_Task statement_
Once you have read the records below, restate them word for word.

(Stored data entries)
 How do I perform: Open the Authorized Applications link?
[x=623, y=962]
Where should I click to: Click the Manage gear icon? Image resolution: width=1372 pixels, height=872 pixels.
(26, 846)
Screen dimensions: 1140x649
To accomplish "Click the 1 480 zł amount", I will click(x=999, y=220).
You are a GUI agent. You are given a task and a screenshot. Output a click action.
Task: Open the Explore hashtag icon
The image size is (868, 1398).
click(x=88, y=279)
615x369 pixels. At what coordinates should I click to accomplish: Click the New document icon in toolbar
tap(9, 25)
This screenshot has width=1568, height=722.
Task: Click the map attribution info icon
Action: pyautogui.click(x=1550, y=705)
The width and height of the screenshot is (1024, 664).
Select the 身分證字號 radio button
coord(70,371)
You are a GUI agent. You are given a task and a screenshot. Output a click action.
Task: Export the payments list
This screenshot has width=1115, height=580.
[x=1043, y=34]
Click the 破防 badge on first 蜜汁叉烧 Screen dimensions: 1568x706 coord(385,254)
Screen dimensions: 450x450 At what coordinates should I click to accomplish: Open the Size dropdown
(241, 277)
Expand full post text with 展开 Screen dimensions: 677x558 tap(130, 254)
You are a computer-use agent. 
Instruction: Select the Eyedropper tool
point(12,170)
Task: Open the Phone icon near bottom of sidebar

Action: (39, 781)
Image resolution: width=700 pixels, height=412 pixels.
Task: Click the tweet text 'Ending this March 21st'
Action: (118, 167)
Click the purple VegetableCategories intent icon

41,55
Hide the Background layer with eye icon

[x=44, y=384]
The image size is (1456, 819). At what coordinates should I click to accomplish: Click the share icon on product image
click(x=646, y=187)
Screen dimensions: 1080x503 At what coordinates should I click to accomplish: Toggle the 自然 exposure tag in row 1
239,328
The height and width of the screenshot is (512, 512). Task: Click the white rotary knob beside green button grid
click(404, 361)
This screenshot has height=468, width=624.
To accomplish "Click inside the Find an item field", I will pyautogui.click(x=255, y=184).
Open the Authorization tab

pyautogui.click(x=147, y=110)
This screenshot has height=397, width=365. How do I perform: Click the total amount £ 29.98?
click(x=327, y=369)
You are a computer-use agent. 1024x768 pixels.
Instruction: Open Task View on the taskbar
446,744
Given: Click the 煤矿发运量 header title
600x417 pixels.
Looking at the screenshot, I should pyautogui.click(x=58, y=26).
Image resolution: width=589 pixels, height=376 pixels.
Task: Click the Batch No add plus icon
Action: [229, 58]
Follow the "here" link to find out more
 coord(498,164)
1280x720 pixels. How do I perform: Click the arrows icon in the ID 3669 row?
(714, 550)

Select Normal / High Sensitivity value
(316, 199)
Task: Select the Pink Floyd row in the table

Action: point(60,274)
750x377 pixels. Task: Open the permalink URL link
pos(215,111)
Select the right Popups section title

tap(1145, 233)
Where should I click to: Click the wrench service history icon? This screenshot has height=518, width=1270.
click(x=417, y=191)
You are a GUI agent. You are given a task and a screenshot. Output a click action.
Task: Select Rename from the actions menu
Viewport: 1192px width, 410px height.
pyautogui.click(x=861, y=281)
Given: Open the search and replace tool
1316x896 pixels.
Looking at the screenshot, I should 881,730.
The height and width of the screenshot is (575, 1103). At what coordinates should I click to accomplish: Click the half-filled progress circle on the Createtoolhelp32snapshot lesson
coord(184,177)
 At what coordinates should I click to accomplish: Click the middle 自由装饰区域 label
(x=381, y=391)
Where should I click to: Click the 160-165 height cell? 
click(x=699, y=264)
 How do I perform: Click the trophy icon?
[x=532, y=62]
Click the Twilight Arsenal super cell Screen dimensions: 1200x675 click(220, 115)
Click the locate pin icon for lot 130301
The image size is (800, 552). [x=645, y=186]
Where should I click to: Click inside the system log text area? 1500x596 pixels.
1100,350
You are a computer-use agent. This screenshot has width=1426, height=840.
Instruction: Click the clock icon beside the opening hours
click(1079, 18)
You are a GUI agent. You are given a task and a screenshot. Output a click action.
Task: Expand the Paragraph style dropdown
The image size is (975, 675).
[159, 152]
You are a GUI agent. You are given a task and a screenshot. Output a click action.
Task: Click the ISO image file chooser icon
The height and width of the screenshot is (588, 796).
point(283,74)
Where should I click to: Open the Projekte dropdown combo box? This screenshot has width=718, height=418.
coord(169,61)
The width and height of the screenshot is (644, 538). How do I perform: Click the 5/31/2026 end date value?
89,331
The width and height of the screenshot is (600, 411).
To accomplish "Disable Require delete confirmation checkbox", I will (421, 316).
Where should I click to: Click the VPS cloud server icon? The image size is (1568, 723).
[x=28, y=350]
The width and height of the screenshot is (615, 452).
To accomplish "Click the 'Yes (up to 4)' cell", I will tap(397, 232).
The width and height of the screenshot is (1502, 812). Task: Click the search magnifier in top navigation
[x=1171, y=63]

_Answer space_
 How do I perform: Open the Authorized Applications link?
[x=623, y=962]
Where should I click to: Click the Manage gear icon? Image resolution: width=1372 pixels, height=872 pixels.
(26, 846)
Screen dimensions: 1140x649
To accomplish "Click the 1 480 zł amount", I will click(x=999, y=220).
You are a GUI agent. You are given a task and a screenshot. Output a click action.
Task: Open the Explore hashtag icon
The image size is (868, 1398).
click(x=88, y=279)
615x369 pixels. At what coordinates should I click to accomplish: Click the New document icon in toolbar
tap(9, 25)
This screenshot has width=1568, height=722.
Task: Click the map attribution info icon
Action: pyautogui.click(x=1550, y=705)
The width and height of the screenshot is (1024, 664).
Select the 身分證字號 radio button
coord(70,371)
You are a GUI agent. You are given a task and a screenshot. Output a click action.
Task: Export the payments list
This screenshot has width=1115, height=580.
[x=1043, y=34]
Click the 破防 badge on first 蜜汁叉烧 Screen dimensions: 1568x706 coord(385,254)
Screen dimensions: 450x450 At what coordinates should I click to accomplish: Open the Size dropdown
(241, 277)
Expand full post text with 展开 Screen dimensions: 677x558 tap(130, 254)
You are a computer-use agent. 
Instruction: Select the Eyedropper tool
point(12,170)
Task: Open the Phone icon near bottom of sidebar

Action: (39, 781)
Image resolution: width=700 pixels, height=412 pixels.
Task: Click the tweet text 'Ending this March 21st'
Action: (118, 167)
Click the purple VegetableCategories intent icon

41,55
Hide the Background layer with eye icon

[x=44, y=384]
The image size is (1456, 819). At what coordinates should I click to accomplish: Click the share icon on product image
click(x=646, y=187)
Screen dimensions: 1080x503 At what coordinates should I click to accomplish: Toggle the 自然 exposure tag in row 1
239,328
The height and width of the screenshot is (512, 512). Task: Click the white rotary knob beside green button grid
click(404, 361)
This screenshot has height=468, width=624.
To accomplish "Click inside the Find an item field", I will pyautogui.click(x=255, y=184).
Open the Authorization tab

pyautogui.click(x=147, y=110)
This screenshot has height=397, width=365. How do I perform: Click the total amount £ 29.98?
click(x=327, y=369)
You are a computer-use agent. 1024x768 pixels.
Instruction: Open Task View on the taskbar
446,744
Given: Click the 煤矿发运量 header title
600x417 pixels.
Looking at the screenshot, I should pyautogui.click(x=58, y=26).
Image resolution: width=589 pixels, height=376 pixels.
Task: Click the Batch No add plus icon
Action: [229, 58]
Follow the "here" link to find out more
 coord(498,164)
1280x720 pixels. How do I perform: Click the arrows icon in the ID 3669 row?
(714, 550)

Select Normal / High Sensitivity value
(316, 199)
Task: Select the Pink Floyd row in the table

Action: point(60,274)
750x377 pixels. Task: Open the permalink URL link
pos(215,111)
Select the right Popups section title

tap(1145, 233)
Where should I click to: Click the wrench service history icon? This screenshot has height=518, width=1270.
click(x=417, y=191)
You are a GUI agent. You are given a task and a screenshot. Output a click action.
Task: Select Rename from the actions menu
Viewport: 1192px width, 410px height.
pyautogui.click(x=861, y=281)
Given: Open the search and replace tool
1316x896 pixels.
Looking at the screenshot, I should 881,730.
The height and width of the screenshot is (575, 1103). At what coordinates should I click to accomplish: Click the half-filled progress circle on the Createtoolhelp32snapshot lesson
coord(184,177)
 At what coordinates should I click to accomplish: Click the middle 自由装饰区域 label
(x=381, y=391)
Where should I click to: Click the 160-165 height cell? 
click(x=699, y=264)
 How do I perform: Click the trophy icon?
[x=532, y=62]
Click the Twilight Arsenal super cell Screen dimensions: 1200x675 click(220, 115)
Click the locate pin icon for lot 130301
The image size is (800, 552). [x=645, y=186]
Where should I click to: Click inside the system log text area? 1500x596 pixels.
1100,350
You are a computer-use agent. This screenshot has width=1426, height=840.
Instruction: Click the clock icon beside the opening hours
click(1079, 18)
You are a GUI agent. You are given a task and a screenshot. Output a click action.
Task: Expand the Paragraph style dropdown
The image size is (975, 675).
[159, 152]
You are a GUI agent. You are given a task and a screenshot. Output a click action.
Task: Click the ISO image file chooser icon
The height and width of the screenshot is (588, 796).
point(283,74)
Where should I click to: Open the Projekte dropdown combo box? This screenshot has width=718, height=418.
coord(169,61)
The width and height of the screenshot is (644, 538). How do I perform: Click the 5/31/2026 end date value?
89,331
The width and height of the screenshot is (600, 411).
To accomplish "Disable Require delete confirmation checkbox", I will (421, 316).
Where should I click to: Click the VPS cloud server icon? The image size is (1568, 723).
[x=28, y=350]
The width and height of the screenshot is (615, 452).
To accomplish "Click the 'Yes (up to 4)' cell", I will tap(397, 232).
The width and height of the screenshot is (1502, 812). Task: Click the search magnifier in top navigation
[x=1171, y=63]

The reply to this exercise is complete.